Meridian is intended for authorized penetration testing, bug bounty programs, CTF competitions, and security research on systems you own or have explicit written permission to assess. Running this tool against any system without explicit written authorization is illegal. The developer accepts no liability for misuse or damage. By using Meridian you confirm you have proper authorization. See DISCLAIMER.md for full terms.
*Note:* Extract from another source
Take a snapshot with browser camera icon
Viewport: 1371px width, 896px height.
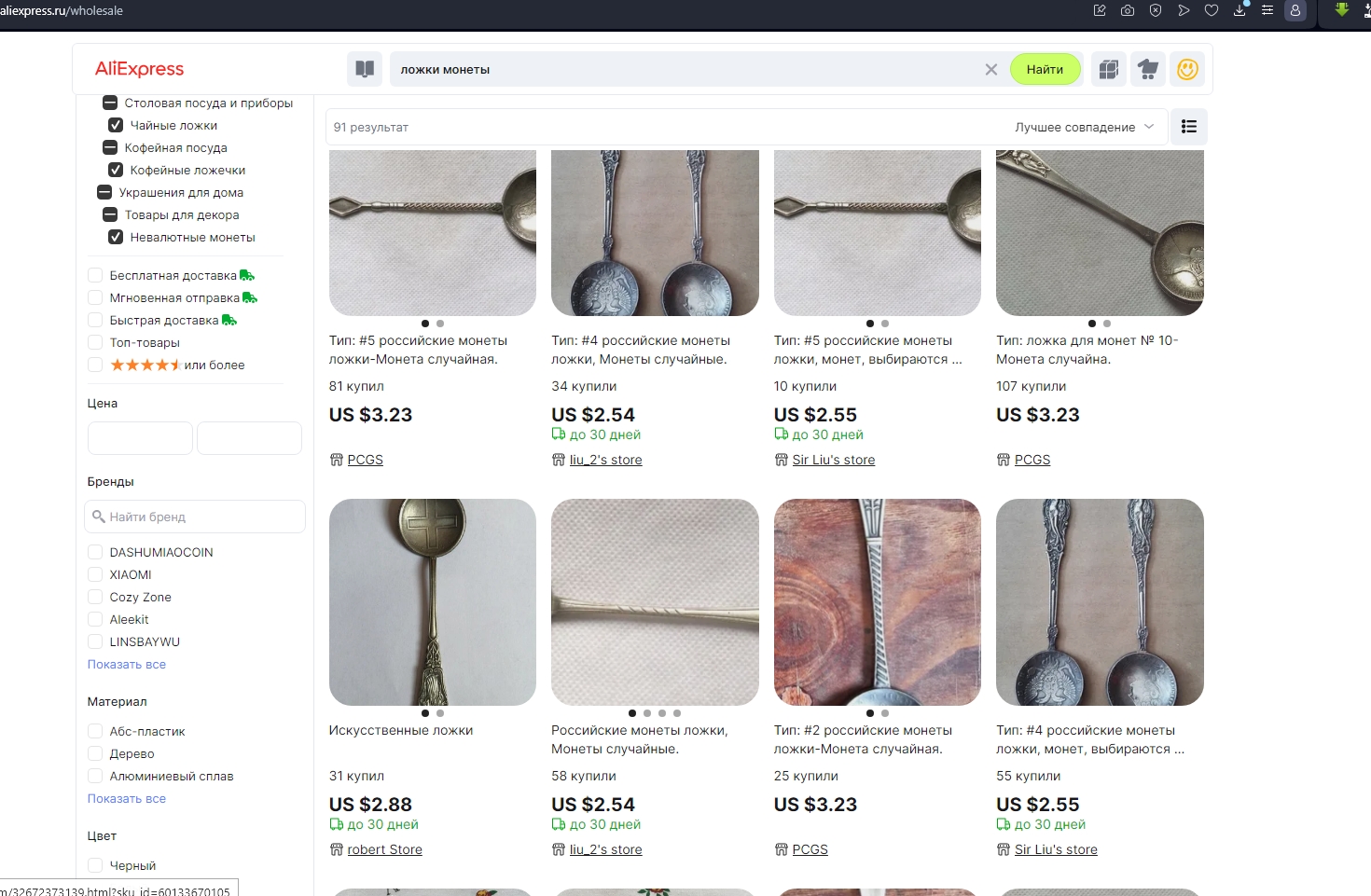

Offensive recon aggregator for penetration testers. Type a target, get results from multiple sources simultaneously in a live tabbed terminal UI — no browser tabs, no copy-paste, no context switching. Includes an integrated exploit reference and execution terminal.

Five target modes let you pivot from domains to IPs, email addresses, organisations, and named individuals without changing tools.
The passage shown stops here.